EDITOR NOTE: San Francisco police haven’t quite been “defunded” in protest against the rising tide in police brutality across the nation, but they've been effectively “defanged.” It all started in 2014 with Proposition 47, a referendum lowering the penalty for stealing goods worth less than $950 from a felony to a misdemeanor. The outcome: theft went “viral.” Car break-ins at hot tourist spots are up 750%. Brazen midday looting forced Walgreens to close 17 of its stores. And now, Target is closing around 6 of its store locations in the Bay Area due to increased theft. The rising crime trend in the City by the Bay gives its residents some reprieve, as violent crimes have been sinking significantly. If anything, the phenomenon shows how the city's liberal policies have made theft somewhat profitable on a “petty” level--as it indirectly protects thieves at the expense of the city’s businesses. It also serves as a stark warning to other municipalities and counties across the Golden State in general, should they choose to go down that road. California--a largely liberal and high-tax state--might also learn a thing or two from the negative consequences of left-leaning policies that, however deliberately or inadvertently, have only served to heighten economic disparity.
Los Angeles, San Francisco and Sacramento are among the cities with the most organized retail crime in the country, according to the California Retailer's Association. As a result, stores have been closing early or permanently shuttering.
Target stores in San Francisco are now closing early, moving from 9 a.m. to 6 p.m., with a Financial District store closing as early as 5p.m. on Saturday, according to hours listed on its website. Most stores open between 7 and 8 a.m. until 10 p.m.
Target told KPIX5 the decision to adjust its store hours in San Francisco was related to theft with a spokesperson confirming: "For more than a month, we’ve been experiencing a significant and alarming rise in theft and security incidents at our San Francisco stores, similar to reports from other retailers in the area.

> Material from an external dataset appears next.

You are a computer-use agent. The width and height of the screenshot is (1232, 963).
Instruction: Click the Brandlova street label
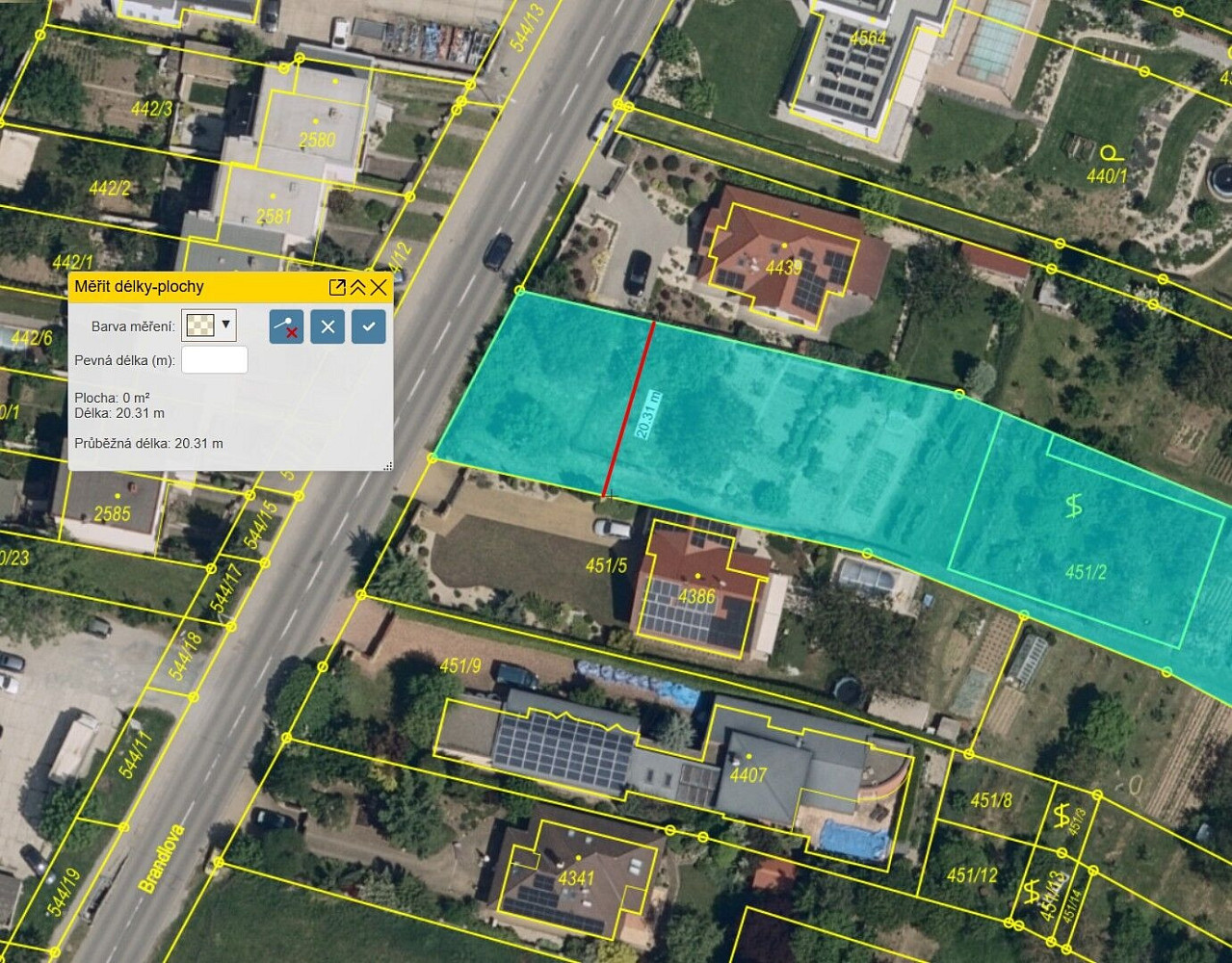(161, 859)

"Target is engaging local law enforcement, elected officials and community partners to address our concerns. With the safety of our guests, team members and communities as our top priority, we've temporarily reduced our operating hours in six San Francisco stores."
Operators in the grocery and retail industries have also raised concerns about harsher penalties for theft. A video surfaced from earlier this month showing a man stealing items in a San Francisco Walgreens and leaving the store on his bike with the goods as security guards and onlookers filmed the incident.
"This has been a problem going on for years. We have been diligently trying to find solutions to this, including pending legislation to continue funding for the Organized Retail Task Force. We are trying to attack it from all different ways. Our priority is the safety of our employees and consumers. We can’t have our security guards going after this – they are not law enforcement," CRA President and CEO Rachel Michelin said in a statement.
Walgreens, as a result, has also closed several stores with some security guards reportedly told not to engage with shoplifters.
"It's going to be lawsuits, obviously they don't want ourselves or anybody else to get injured while we're out here attempting to make these apprehensions and leave it to law enforcement," Kevin Greathouse, a security guard at a San Francisco-based Walgreens who carries a handgun, taser and pepper spray, told ABC 7 News.
Greathouse told the news outlet he has not had to use the weapons to protect himself, however, he says he has been threatened with a knife by people committing theft in the stores.
"I don't have any intention of getting stabbed for $60 worth of stuff," he told ABC 7 News.